On Saturday May 1, 1888, 300,000 workers went on strike across the US. In Chicago, the Parsons family led a peaceful demonstration of 80,000 people down Michigan Avenue, demanding the eight-hour day.[18][19] Two days later, August Spies addressed striking workers at the McCormick Reaper factory; Chicago Police and private security guards known as Pinkertons attacked the gathering, shooting at least one person dead.[3]: 73, 74 On May 4, Lucy Parsons was organizing a meeting to support striking sewing women and asked Albert Parsons to join her; on the same night, there was a protest against the recent police brutality at the nearby Haymarket Square. At the square there were a few thousand people and Albert Parsons took the podium after August Spies. After the speeches, 176 police officers marched into the square and ordered the demonstrators to disperse; in response, a bomb was thrown from the crowd.[3]: 75–77 The police immediately opened fire, shooting at least seven workers dead, while one police officer died and six others succumbed to their injuries later; it is likely that in the chaos the officers were killed by police bullets. The incident became known as the Haymarket affair.[3]: 79, 80 The Parsons family was at Zepf’s Hall nearby and heard the blast;[B] Lucy urged Albert to flee the city and he first went to Geneva, Illinois to stay with Lizzie and William Holmes, then moved to Waukesha, Wisconsin where he worked as a laborer and stayed with Daniel Hoan.[3]: 78 [18][20]

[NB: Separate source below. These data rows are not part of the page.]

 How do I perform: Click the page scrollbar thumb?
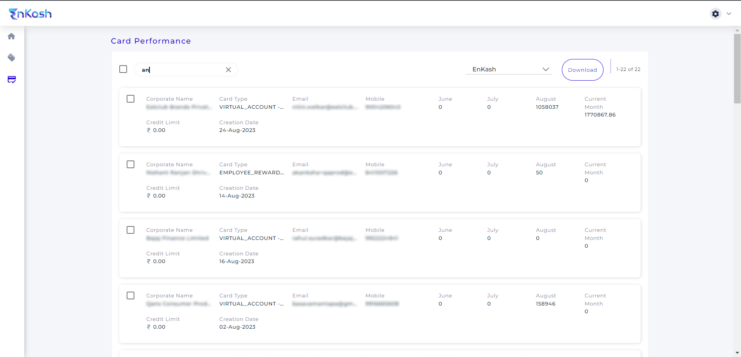pos(737,68)

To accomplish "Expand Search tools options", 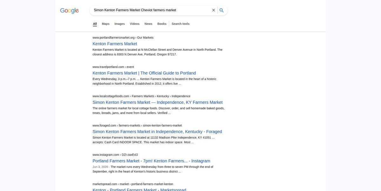I will pyautogui.click(x=181, y=24).
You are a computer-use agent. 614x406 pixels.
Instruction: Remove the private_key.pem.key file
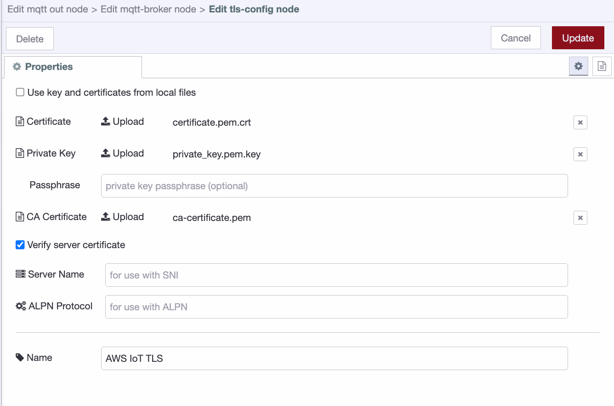pyautogui.click(x=580, y=154)
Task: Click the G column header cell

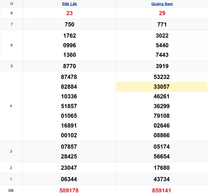Action: (11, 4)
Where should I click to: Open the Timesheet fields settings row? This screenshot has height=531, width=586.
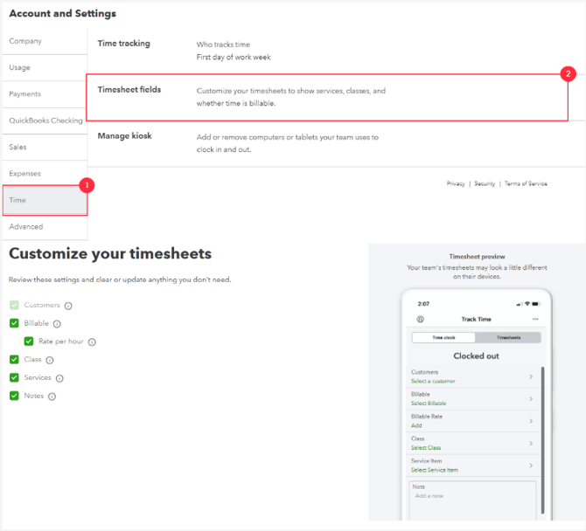tap(327, 96)
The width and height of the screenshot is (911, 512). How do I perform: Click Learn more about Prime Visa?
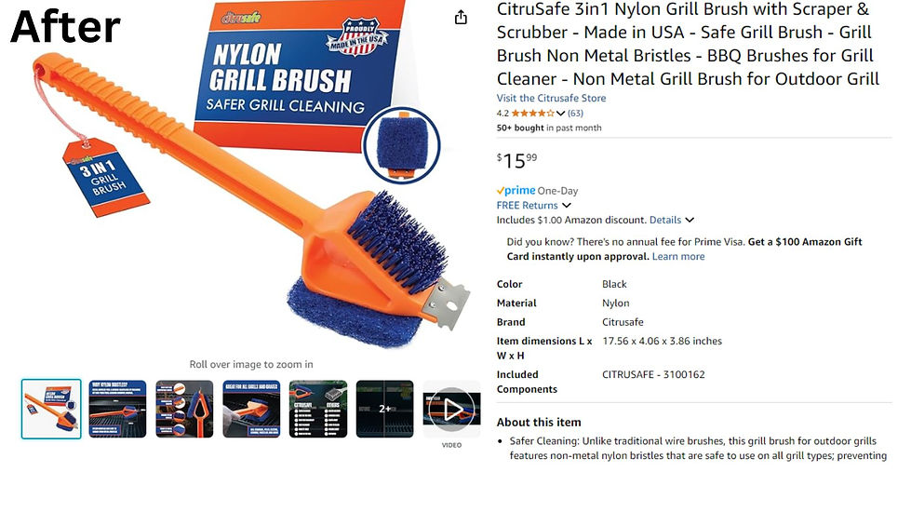[x=678, y=257]
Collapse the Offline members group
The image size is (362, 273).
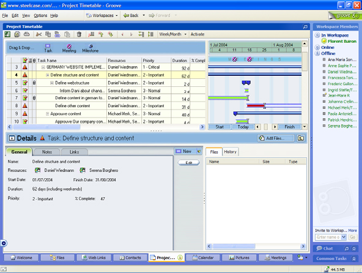click(317, 53)
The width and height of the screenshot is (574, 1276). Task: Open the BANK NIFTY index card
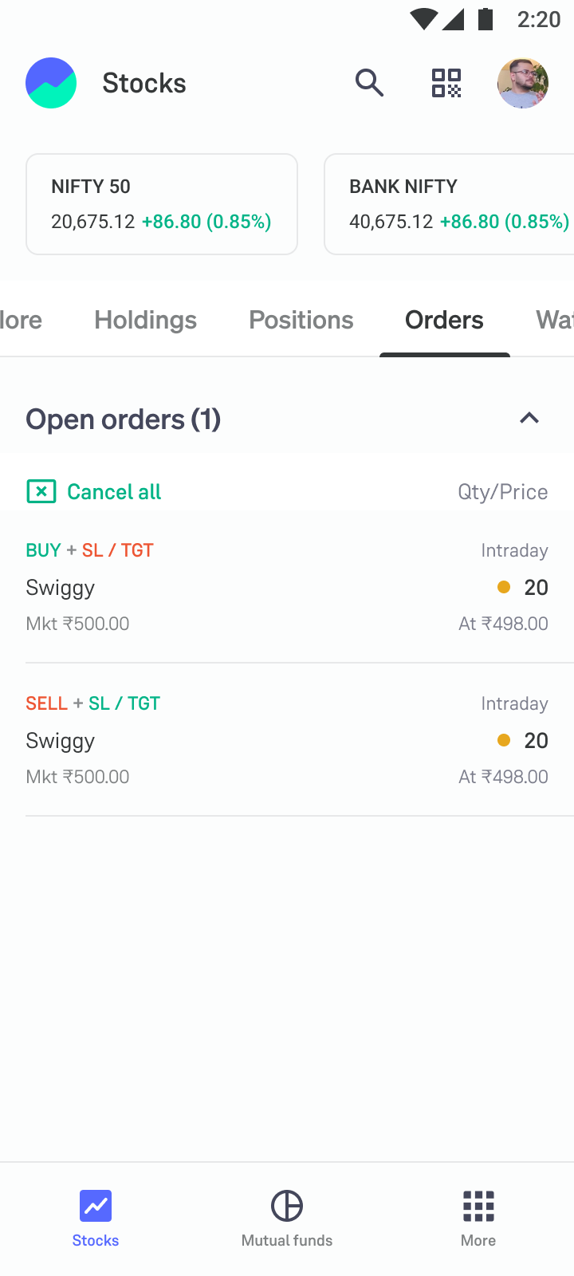pos(449,204)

On May 5, the day after the bombing, Lucy Parsons was in the office of the Arbeiter-Zeitung when it was raided by police officers without a search warrant. They arrested the entire staff including Parsons, whom an officer called “a black bitch”; she was released without charge since the police were hoping she would lead them to her partner. Over the next six months she was briefly detained several times.[1]: 226–227 [3]: 81 Other mass arrests and unlawful searches were made and Julius S. Grinnell, the Illinois Attorney General who would later prosecute the case, said “Make the raids first then look up the law afterwards”.[3]: 84 [20] Lucy Parsons reported in the Denver Labor Enquirer: “They have invaded the homes of everyone who has ever been known to have raised a voice or sympathized with those who have had aught to say against the present system of robbery and oppression”.[3]: 85 A Grand Jury announced charges against 31 men on May 27, including murder charges against ten. Lizzie Holmes was not charged since prosecutors did not want to cause a scandal by sentencing a woman to death. All but one of the men were members of the Central Labor Union and the most fervent advocates of propaganda by the deed (including Lucy Parsons and Lizzie Holmes) had not been charged.[3]: 83, 84, 87
The attitude of the US labor movement towards those accused was mixed, with some militants voicing support and others concerned by the loss of life.[3]: 88 [20] While Albert was in hiding, he wrote to Lucy Parsons asking her to talk to the lawyer William P. Black and discuss the conditions of his surrender. Black encouraged her to bring him to court, believing there was little chance of conviction. His chief aide William A. Foster disagreed, thinking it best that Parsons remained free.[1]: 252, 254, 255 [3]: 90 On the first day of trial, Albert Parsons appeared after spending some hours with Lucy and surrendered to Judge Joseph Gary.[3]: 90, 91 The mainstream media campaign against anarchists was intense, with the Chicago Tribune calling for executions and Texas newspapers revisiting the presumed scandal of Parsons leaving her marriage with Oliver Benton for Albert. The Waco Day headlined a story “Beast Parsons: the sneaking snarl from some moral morass in which he hides; miscegenationist, murderer, moral outlaw, for whom the gallows waits”. In response, Parsons visited her partner in jail with a journalist from the Tribune and he said he had been romantically attached to Benton’s wife but that she was a different person to Lucy.[3]: 86, 87 [20]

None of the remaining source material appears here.